Collins’s (and our) third stage, “Denial of Risk and Peril,” is, yes, about denial, but it’s really about how to decide whether to go forward in a world of ambiguity, incomplete and contradictory information, and inconsistent advice.

In other words, it’s not just about “denial of risk and peril;” that would be easy to avoid if we knew we were doing it, after all. More importantly, it’s also about affirmation of risk and peril and above all about how to decide when and where to affirm and embrace that risk and and when and where (and again, how) to decline assuming that risk. It’s about the circumstances for optimal decision-making under uncertainty.
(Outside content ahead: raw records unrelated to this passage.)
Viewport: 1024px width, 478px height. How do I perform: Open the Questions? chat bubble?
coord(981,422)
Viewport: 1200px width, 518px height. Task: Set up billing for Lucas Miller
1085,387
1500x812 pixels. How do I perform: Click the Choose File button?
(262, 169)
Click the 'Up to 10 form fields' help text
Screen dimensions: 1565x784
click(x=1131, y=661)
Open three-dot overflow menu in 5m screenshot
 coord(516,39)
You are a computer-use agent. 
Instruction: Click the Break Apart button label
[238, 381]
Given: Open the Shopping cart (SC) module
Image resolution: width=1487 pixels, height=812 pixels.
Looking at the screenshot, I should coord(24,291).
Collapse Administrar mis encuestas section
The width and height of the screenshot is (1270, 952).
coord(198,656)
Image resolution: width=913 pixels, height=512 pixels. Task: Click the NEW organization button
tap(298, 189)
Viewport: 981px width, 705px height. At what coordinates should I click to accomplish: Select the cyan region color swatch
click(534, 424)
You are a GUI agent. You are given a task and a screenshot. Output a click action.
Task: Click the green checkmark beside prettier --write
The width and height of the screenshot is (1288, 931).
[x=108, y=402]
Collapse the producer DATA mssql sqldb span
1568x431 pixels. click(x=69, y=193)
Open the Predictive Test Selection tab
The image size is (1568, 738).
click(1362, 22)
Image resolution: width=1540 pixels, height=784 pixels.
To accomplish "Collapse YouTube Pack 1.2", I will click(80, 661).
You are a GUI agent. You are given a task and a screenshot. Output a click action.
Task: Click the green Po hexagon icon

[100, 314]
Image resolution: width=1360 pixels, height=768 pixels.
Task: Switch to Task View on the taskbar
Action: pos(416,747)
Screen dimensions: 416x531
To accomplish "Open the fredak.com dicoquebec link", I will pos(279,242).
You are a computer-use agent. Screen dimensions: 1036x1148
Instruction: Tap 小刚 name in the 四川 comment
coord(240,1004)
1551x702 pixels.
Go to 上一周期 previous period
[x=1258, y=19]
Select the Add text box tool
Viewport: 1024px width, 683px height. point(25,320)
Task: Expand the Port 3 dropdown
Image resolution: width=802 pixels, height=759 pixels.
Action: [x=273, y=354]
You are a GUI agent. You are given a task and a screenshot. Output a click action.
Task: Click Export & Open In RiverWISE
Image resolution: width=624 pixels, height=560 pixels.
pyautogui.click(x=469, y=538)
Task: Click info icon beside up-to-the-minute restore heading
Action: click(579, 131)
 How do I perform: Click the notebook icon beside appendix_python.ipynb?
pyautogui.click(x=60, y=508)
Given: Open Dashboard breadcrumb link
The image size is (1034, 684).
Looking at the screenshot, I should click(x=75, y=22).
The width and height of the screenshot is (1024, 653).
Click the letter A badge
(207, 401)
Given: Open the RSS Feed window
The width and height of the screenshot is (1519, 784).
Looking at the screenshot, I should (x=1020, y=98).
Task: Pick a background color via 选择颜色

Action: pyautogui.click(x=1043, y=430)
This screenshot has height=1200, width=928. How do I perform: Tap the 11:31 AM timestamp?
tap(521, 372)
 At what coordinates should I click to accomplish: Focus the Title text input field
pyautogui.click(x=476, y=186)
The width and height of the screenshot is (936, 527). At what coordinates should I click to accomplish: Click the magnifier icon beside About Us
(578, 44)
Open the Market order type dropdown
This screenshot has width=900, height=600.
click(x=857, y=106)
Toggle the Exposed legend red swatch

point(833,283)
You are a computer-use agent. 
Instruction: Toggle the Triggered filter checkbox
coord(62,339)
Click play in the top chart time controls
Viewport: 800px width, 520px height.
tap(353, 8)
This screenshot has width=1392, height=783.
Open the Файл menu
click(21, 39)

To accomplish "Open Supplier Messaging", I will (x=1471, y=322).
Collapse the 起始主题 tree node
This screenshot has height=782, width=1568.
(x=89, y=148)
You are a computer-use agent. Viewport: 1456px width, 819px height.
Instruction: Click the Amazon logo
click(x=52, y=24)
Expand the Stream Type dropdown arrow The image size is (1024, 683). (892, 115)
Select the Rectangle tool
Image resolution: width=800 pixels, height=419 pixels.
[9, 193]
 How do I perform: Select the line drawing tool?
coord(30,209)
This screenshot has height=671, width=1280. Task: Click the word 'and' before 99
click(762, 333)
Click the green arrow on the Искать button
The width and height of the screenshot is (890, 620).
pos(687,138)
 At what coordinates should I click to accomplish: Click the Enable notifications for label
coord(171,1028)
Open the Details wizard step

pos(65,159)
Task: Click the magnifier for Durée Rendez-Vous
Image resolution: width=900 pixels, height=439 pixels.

Collins pivots the chapter around two contemporaneous stories of failure and of success: Motorola’s disastrous “Iridium” global satellite/cellphone network and Texas Instruments’ tremendously successful dominance of DSP (digital signal processing) chip technology.

Many people know only how the Iridium debacle ended, which in and of itself is not informative in the least: “Of course we wouldn’t make that wretched investment again!” Far too pat. What is instructive, as Collins lays out, is how Motorola got to that end point with Iridium. The story began when a Motorola engineer carrying one of their brand-new cellphones vacationed in the Bahamas and found he couldn’t get a signal to call his wife. The notion dawned on him that a globe-spanning satellite network would have solved his frustration. The year? 1985.

Robert Galvin (1922—2011), the son of Motorola founder Paul Galvin and CEO at the time, believed in avoiding “big discontinuous leaps” and instead investing small amounts in a number of little things to see what potential they might have. So he allocated seed capital to test a low-orbit satellite system. So far so good.

The crucial decision point came a decade later in 1996 (Galvin having retired years earlier), when Motorola had to choose whether to launch the 66 satellites that Iridium would require. Note that up until that point the project could have been aborted at minimal cost. And note—more importantly—that the world had changed in important ways since 1985. First of all, cellphone coverage was, if not ubiquitous all across the globe, certainly thick and spreading in any significantly populated region. Cellphones themselves had shrunk drastically in size and price, while Iridium handsets were “nearly the size of a brick,” cost $3,000 to purchase while calls were billed at $3-$7/minute. And the only places in the world where Iridium might be a preferable alternative to conventional cell service were—where hardly anyone lived.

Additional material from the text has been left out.